▸ **What to work on**
Give every line of the entries below as a JSON list of strings, one string per line, skipping blank lines. Leave the pictures out of the answer.

==== Data lines ====

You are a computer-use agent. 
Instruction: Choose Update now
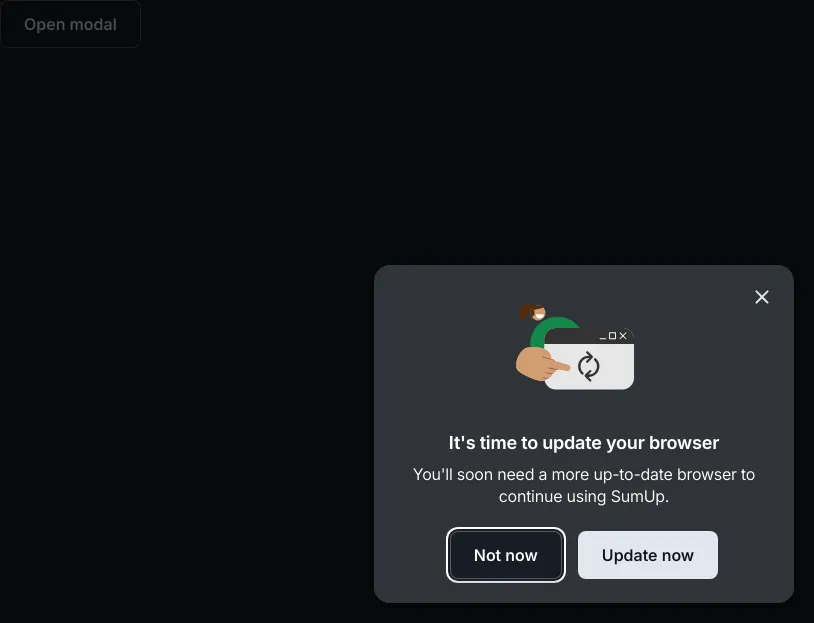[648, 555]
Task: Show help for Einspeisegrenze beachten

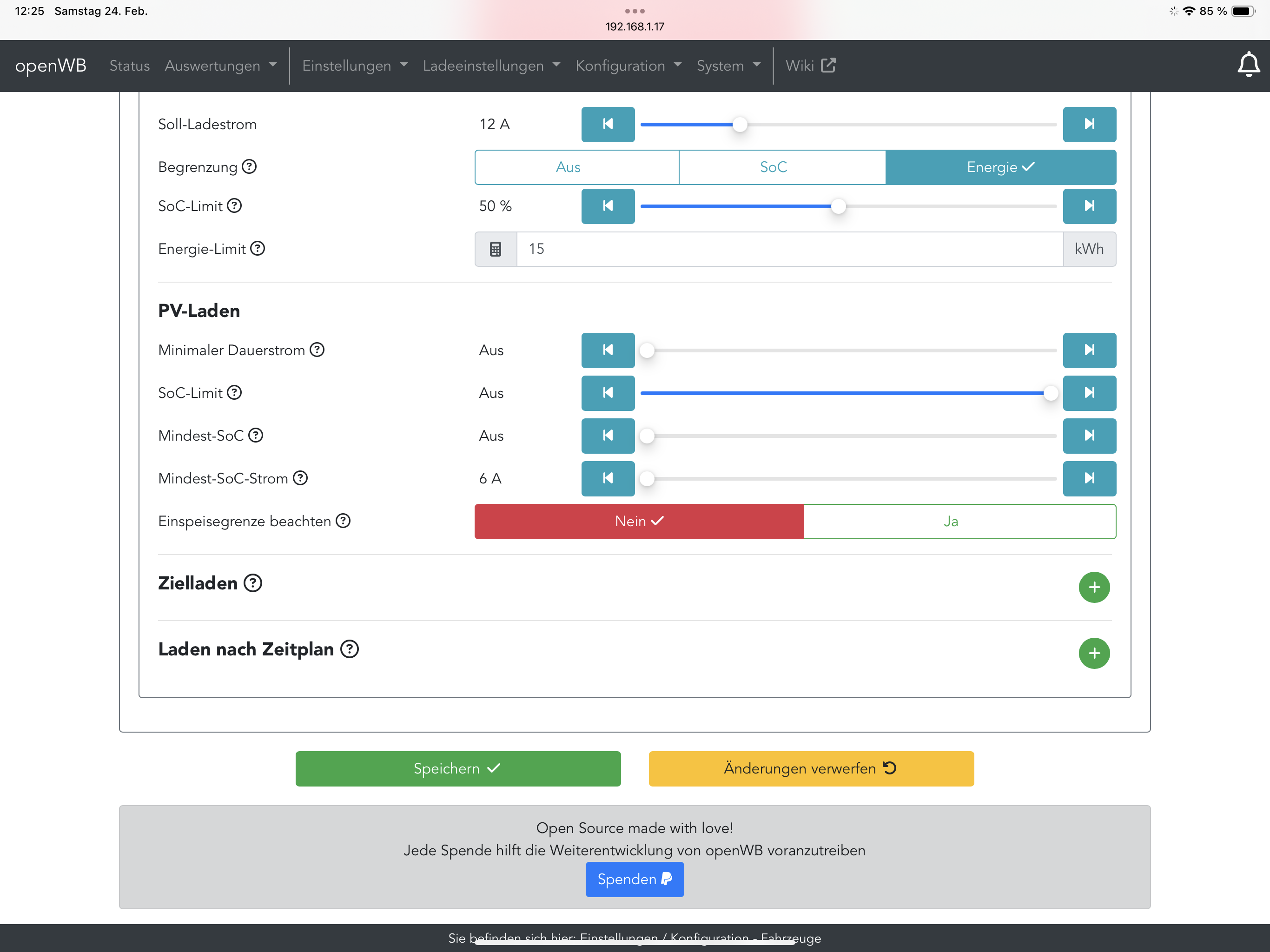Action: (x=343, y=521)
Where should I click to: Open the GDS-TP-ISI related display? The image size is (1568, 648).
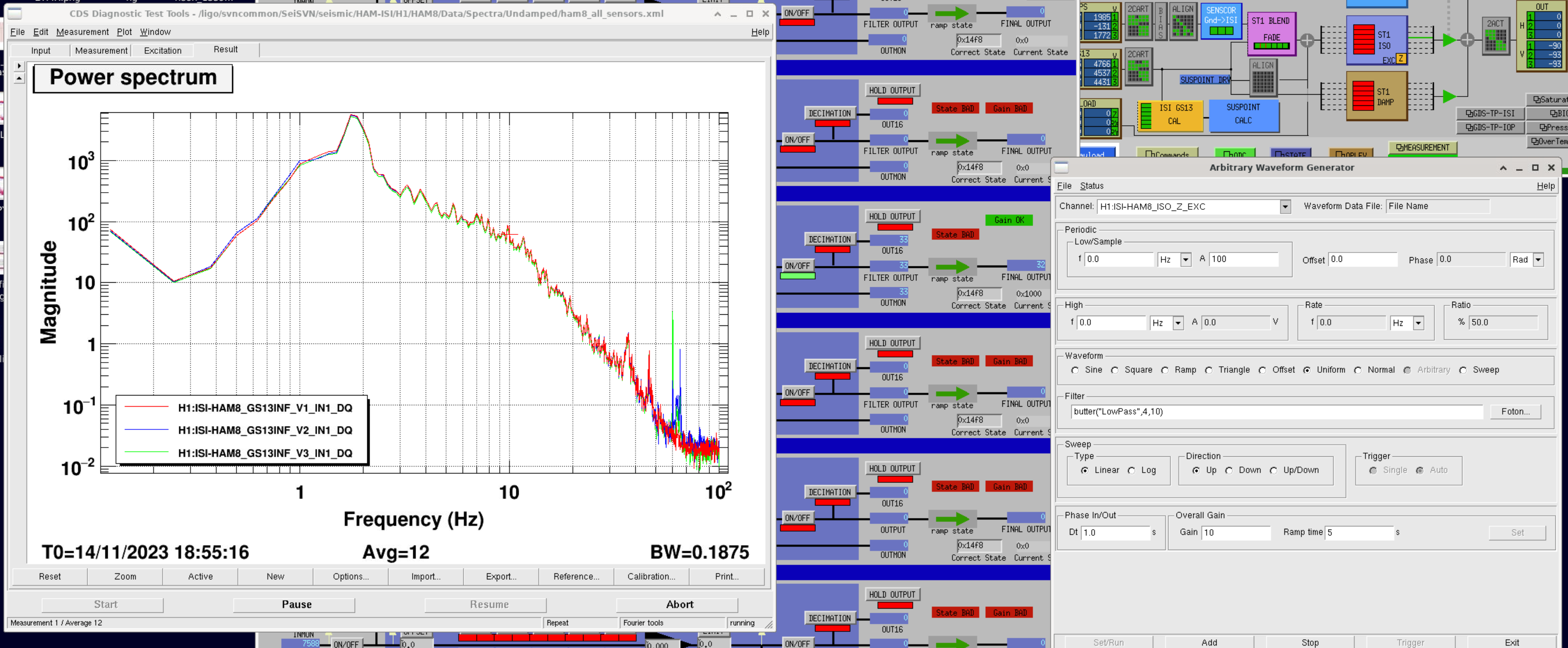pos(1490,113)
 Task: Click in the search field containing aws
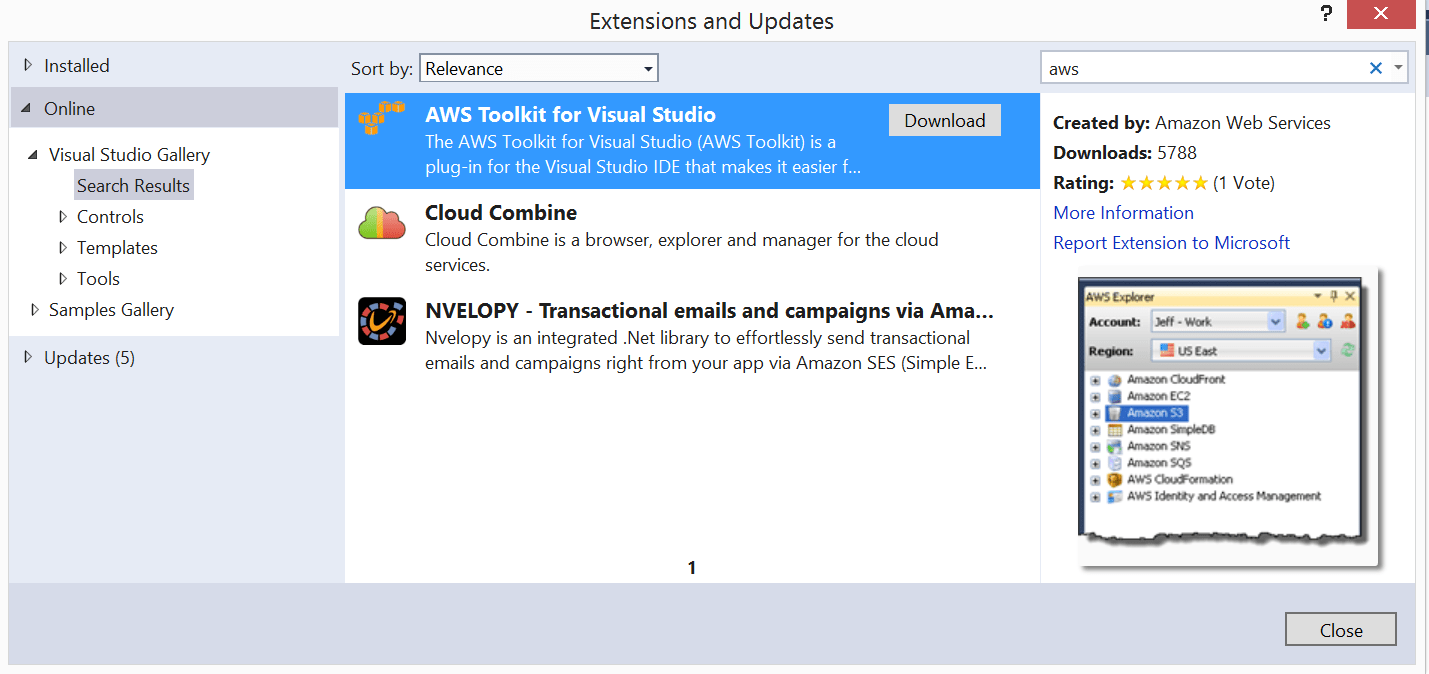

====

▸ **Result of this task**
[
  "You are a computer-use agent. ",
  "Instruction: Choose Update now",
  "[648, 555]",
  "Task: Show help for Einspeisegrenze beachten",
  "Action: (x=343, y=521)",
  "Where should I click to: Open the GDS-TP-ISI related display? The image size is (1568, 648).",
  "pos(1490,113)",
  " Task: Click in the search field containing aws"
]